The entries that follow include a run beginning at the line with "Task: Star the" and ending at the line with "You are a computer-use agent. The"; restate that run word for word and leave the rest out.

-------- MATERIAL SHOWN --------

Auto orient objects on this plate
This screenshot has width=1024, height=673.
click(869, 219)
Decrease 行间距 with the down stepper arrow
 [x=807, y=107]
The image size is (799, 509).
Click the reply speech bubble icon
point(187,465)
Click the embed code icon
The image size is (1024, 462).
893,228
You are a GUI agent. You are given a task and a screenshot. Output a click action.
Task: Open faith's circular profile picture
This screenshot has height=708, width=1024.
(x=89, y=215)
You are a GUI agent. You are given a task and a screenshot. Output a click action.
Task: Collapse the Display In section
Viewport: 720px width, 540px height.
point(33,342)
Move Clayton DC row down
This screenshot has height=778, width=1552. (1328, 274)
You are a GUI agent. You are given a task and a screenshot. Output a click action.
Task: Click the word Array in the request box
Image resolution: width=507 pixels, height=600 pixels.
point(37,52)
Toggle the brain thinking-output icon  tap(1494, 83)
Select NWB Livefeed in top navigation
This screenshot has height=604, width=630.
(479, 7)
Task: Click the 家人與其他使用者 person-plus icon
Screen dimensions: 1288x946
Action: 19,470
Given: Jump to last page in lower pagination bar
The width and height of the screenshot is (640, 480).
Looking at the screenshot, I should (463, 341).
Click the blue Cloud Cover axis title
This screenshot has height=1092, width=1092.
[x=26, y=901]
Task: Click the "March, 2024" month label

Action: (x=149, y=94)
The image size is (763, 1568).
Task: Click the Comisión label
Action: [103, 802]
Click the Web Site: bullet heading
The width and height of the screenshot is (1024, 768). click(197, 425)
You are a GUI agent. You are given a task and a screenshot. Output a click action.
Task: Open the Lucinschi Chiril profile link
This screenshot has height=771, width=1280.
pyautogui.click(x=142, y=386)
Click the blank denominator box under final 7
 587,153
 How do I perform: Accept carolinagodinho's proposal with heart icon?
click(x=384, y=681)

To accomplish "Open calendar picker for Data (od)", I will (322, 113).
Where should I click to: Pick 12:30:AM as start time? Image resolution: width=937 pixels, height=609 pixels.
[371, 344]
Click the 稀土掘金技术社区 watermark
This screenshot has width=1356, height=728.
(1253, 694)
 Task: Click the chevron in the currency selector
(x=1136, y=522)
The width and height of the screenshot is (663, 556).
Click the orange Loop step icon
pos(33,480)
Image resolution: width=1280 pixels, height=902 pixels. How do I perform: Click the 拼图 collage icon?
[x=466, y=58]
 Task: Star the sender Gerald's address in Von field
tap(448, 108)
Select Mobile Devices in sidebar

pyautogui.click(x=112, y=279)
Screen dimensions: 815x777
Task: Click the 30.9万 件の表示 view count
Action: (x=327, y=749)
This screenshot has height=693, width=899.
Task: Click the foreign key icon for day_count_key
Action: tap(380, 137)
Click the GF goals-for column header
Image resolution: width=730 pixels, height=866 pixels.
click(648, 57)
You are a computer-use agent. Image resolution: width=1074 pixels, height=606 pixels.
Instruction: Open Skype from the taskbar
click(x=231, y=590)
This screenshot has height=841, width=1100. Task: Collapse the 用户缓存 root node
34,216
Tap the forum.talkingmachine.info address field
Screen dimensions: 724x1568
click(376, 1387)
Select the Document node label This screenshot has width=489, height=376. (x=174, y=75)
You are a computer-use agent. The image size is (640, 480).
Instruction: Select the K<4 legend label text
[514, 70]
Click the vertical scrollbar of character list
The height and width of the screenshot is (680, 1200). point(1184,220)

--------

- _ANSWER SPACE_:
 Task: Star the sender Gerald's address in Von field
tap(448, 108)
Select Mobile Devices in sidebar

pyautogui.click(x=112, y=279)
Screen dimensions: 815x777
Task: Click the 30.9万 件の表示 view count
Action: (x=327, y=749)
This screenshot has height=693, width=899.
Task: Click the foreign key icon for day_count_key
Action: tap(380, 137)
Click the GF goals-for column header
Image resolution: width=730 pixels, height=866 pixels.
click(648, 57)
You are a computer-use agent. Image resolution: width=1074 pixels, height=606 pixels.
Instruction: Open Skype from the taskbar
click(x=231, y=590)
This screenshot has height=841, width=1100. Task: Collapse the 用户缓存 root node
34,216
Tap the forum.talkingmachine.info address field
Screen dimensions: 724x1568
click(376, 1387)
Select the Document node label This screenshot has width=489, height=376. (x=174, y=75)
You are a computer-use agent. The image size is (640, 480).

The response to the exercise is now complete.